I would not insist on demanding a geometrical meaning from Galerkin methods in general. There is a connection, but it becomes less meaningful as you extend it further and further. (In a sense, it would be better to call Galerkin methods "generalized projection methods".) To really understand the connection between collocation and Galerkin methods requires quite a bit of mathematics (functional analysis and measure theory, to be precise), but I'll try to summarize the salient points.
The idea behind Galerkin methods is the following: Assume you have an equation $F(x) = 0$ for some (possibly nonlinear) operator $F:X\to Y$ between (infinite-dimensional) spaces $X$ and $Y$, i.e., you are trying to find $\bar x\in X$ with $F(\bar x)=0$. It is a theorem in functional analysis that $F(x) = 0$ if and only if
$$\langle F(x),y^*\rangle_Y = 0\qquad\text{for all } y^*\in Y^*,$$
which is the dual space of $Y$. (Bear with me, there will be examples later.) This is still something you can't solve, but if you replace $X$ by a finite-dimensional subspace $X_h\subset X$ and $Y^*$ by a finite-dimensional subspace $Y^*_h\subset Y^*$, you can try to find $\bar x_h \in X_h$ such that $$\label{1}
\langle F(\bar x_h),y^*_h\rangle_Y = 0\qquad\text{for all } y^*_h \in Y_h^*, \tag{1}
$$
or equivalently, since $Y^*_h$ is finite-dimensional, for all basis functions $y^*_1,\dots,y^*_n$ of $Y^*_h$. If $X_h$ and $Y_h$ are chosen correctly, this gives you $n$ independent conditions for $n$ unknown coefficients.
Let's specialize a bit: If $Y=X$ is a Hilbert space, you can take $Y^*_h = X_h$; this is called a Ritz-Galerkin method. Furthermore, if $F(x)=x-z$ for some $z\in X$, what we're actually doing is looking for $x_h\in X_h$ such that $x_h-z$ is orthogonal to $X_h$ -- these are exactly the conditions that characterize the orthogonal projection of $z$ onto the subspace $X_h$. Hence the name (generalized) projection method.
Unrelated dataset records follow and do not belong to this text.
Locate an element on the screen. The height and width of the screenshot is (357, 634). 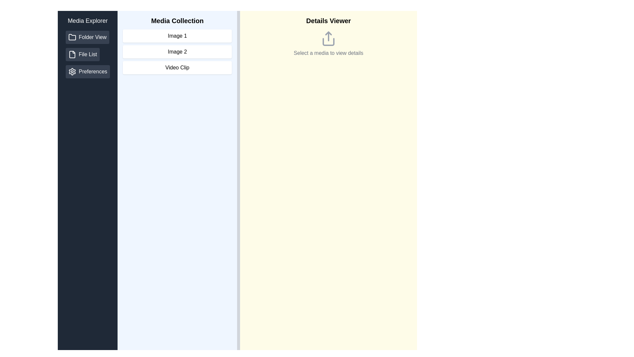
the folder icon located at the top of the left-aligned sidebar next to the 'Folder View' label to interact with the folder view is located at coordinates (72, 37).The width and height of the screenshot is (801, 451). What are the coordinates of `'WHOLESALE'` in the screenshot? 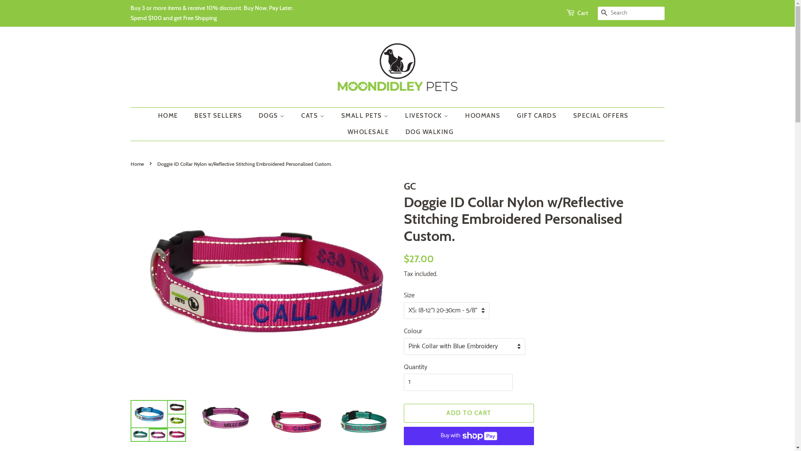 It's located at (369, 131).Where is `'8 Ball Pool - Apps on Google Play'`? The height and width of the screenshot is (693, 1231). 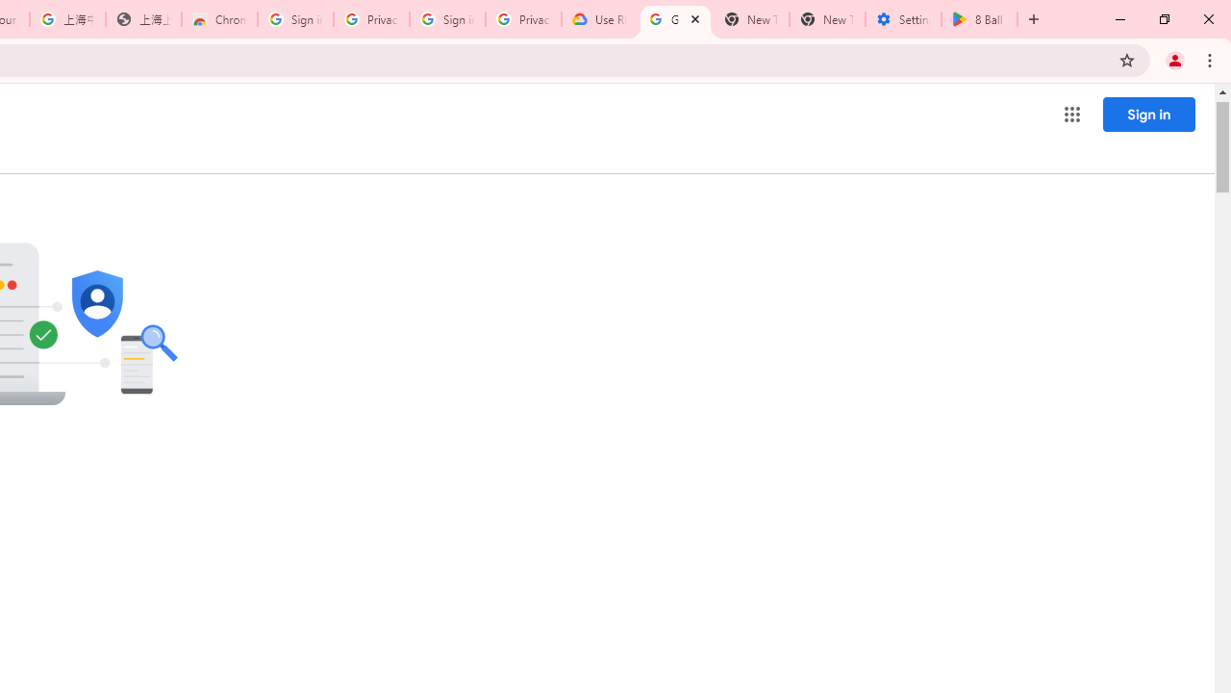
'8 Ball Pool - Apps on Google Play' is located at coordinates (979, 19).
Now for collocation (and the promised example): If $Y\neq X$ and thus $Y_h^* \neq X_h$, one speaks of Petrov-Galerkin methods. In the specific case that $Y=C(E)$, the space of continuous functions on some closed set $E$ (e.g., the real interval $[0,1]$), the dual space is given by the space $\mathcal{M}(E)$ of Borel measures on $E$, and the duality pairing between a continuous function $u$ and a measure $\mu$ is given by
$$\langle u,\mu\rangle_C = \int_E u(x) \,d\mu(x).$$
An important example of Borel measures are the Dirac measures $\delta_{x_0}$ for $x_0\in E$, which are defined by their action as
$$\langle u,\delta_{x_0} \rangle_C := u(x_0).$$
Now we're almost there: If we take $Y^*_h$ as the subspace spanned by Dirac measures for $n$ distinct points $x_1,\dots,x_n\in E$, the Galerkin conditions \eqref{1} become
$$ F(\bar u_h)(x_i) = \langle F(\bar u_h),\delta_{x_i}\rangle_Y = 0\qquad\text{for all } 1\leq i \leq n.$$
Similarly, if $X=C(D)$ for some space $D$ (e.g., $D=[0,1]$ as well), you can choose $X_h$ as the subspace of piecewise linear (on a given set of intervals $[x_1,x_2],\dots,[x_{n-1},x_n]\subset D$ and continuous functions on $D$ and uniquely represent $\bar u_h\in X_h$ by its values $\bar u_h(x_i)$ for $1\leq i\leq n$. Then what you actually have to find is the values $\bar u_h(x_i)$ for $1\leq i\leq n$ such that $F(\bar u_h)(x_i) = 0$ for all $1\leq i\leq n$ -- which is precisely collocation.